### [DOCUMENT SEGMENT]
▬▬▬

On direct drive vane axial fans, brake horsepower can usually be increased into the motor service factor. Airflow
over the motor creates a cooling effect and operation into the service factor, typically a factor of 1.15, is allowed.
For example, with adequate cooling a 10 hp motor is capable of delivering 11.5 Bhp with no reduction in service
life. However, a note of caution here – electrical supply wiring, circuit protection and switches must be capable
of handling the increased electrical load.
If a fan RPM increase is required, refer to the appropriate performance chart and select brake horsepower
required at the new operating point. After the speed change is made, always check motor load amperage and
compare it to the motor nameplate rating.
Vane Axial Efficiency
One reason for specifying a vane axial fan is its efficient operation. The straight-through airflow, minimal
discharge vortex and static regain available from a vane axial fan make it a very desirable air moving device.
Total efficiencies from 70 to 80 percent are not uncommon for fans with a good operating point.
However, oversights in the selection process can have a detrimental affect on fan efficiency. First, fan size has
an affect on efficiency. Selecting too small a fan will increase air velocity and create excessive pressure losses.
To overcome these losses a larger motor is necessary. Here we have two detrimental effects: high pressure
losses and inefficient unit size. Secondly, choosing the wrong hub-to-tip ratio will reduce efficiency. For relatively
large air volumes at low total pressures, try to select a small hub in relation to the fin tip diameter. Smaller hubs
mean longer rotor blades, which will move a greater volume of air at relatively low fan speeds. For performance
requirements with relatively low volumes at high total pressures, try to select a large hub with relation to the fin
tip diameter. A large hub with short rotor blades, turning at high fan RPM, will generate the high total pressures
required.
VANE AXIAL FANS IN VARIABLE AIR VOLUME SYSTEMS
Variable air volume (VAV) systems are quite common in the HVAC industry. Ventilation, heating and cooling
demands in a building will vary significantly in 24 hours because of occupancy and outside air temperature. It
makes economical sense to reduce the ventilation, heating or cooling at night when the building is not occupied.
Conversely, during peak business hours maximum HVAC usage can be expected. A variable air volume system
makes this all possible. Vane axial fans with variable frequency drives are highly suited to variable air volume
systems.

▬▬▬

### [PARTS OF THE EXERCISE]
- a) Quote the fan passage, starting with the words containing "On direct drive" and ending with "1.15, is allowed.".
- b) Do these statements agree with the fan passage? Answer yes or no for each, and quote the words of the passage that decide it.
(i) Operating a direct drive vane axial fan motor into the service factor, typically 1.15, is allowed.
(ii) For relatively large air volumes at low total pressures, a large hub in relation to the fin tip diameter should be selected.
(iii) Total efficiencies from 70 to 80 percent are uncommon for fans with a good operating point.
The data after this passage plays no part in this work.

### [PROVIDED MATERIAL]
▬▬▬

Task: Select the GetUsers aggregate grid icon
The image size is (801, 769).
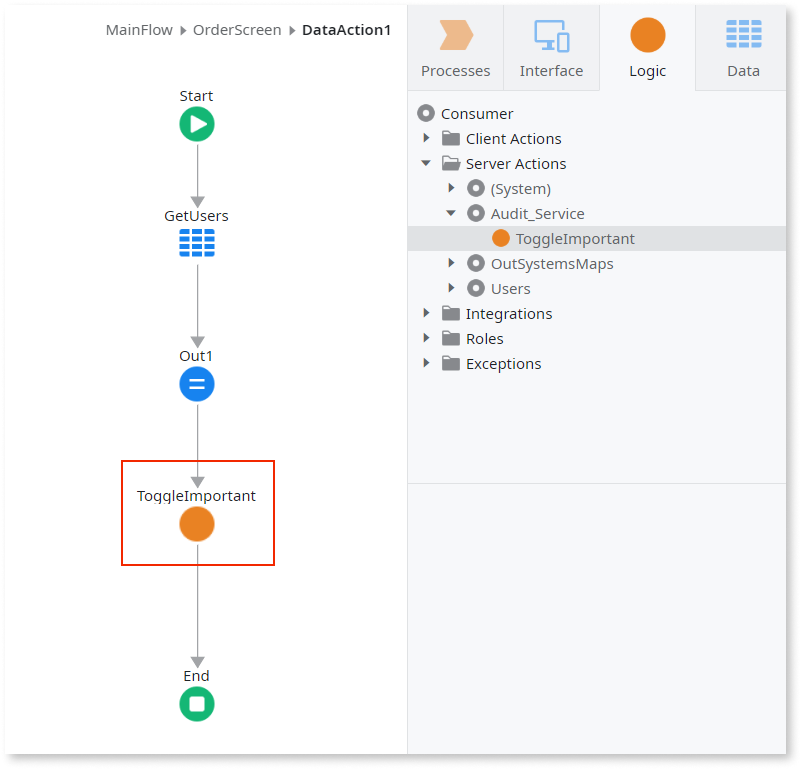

▬▬▬

### [FULL ANSWERS]
- a)
On direct drive vane axial fans, brake horsepower can usually be increased into the motor service factor. Airflow
over the motor creates a cooling effect and operation into the service factor, typically a factor of 1.15, is allowed.

- b)
(i) Yes: "operation into the service factor, typically a factor of 1.15, is allowed."
(ii) No: "For relatively large air volumes at low total pressures, try to select a small hub in relation to the fin tip diameter."
(iii) No: "Total efficiencies from 70 to 80 percent are not uncommon for fans with a good operating point."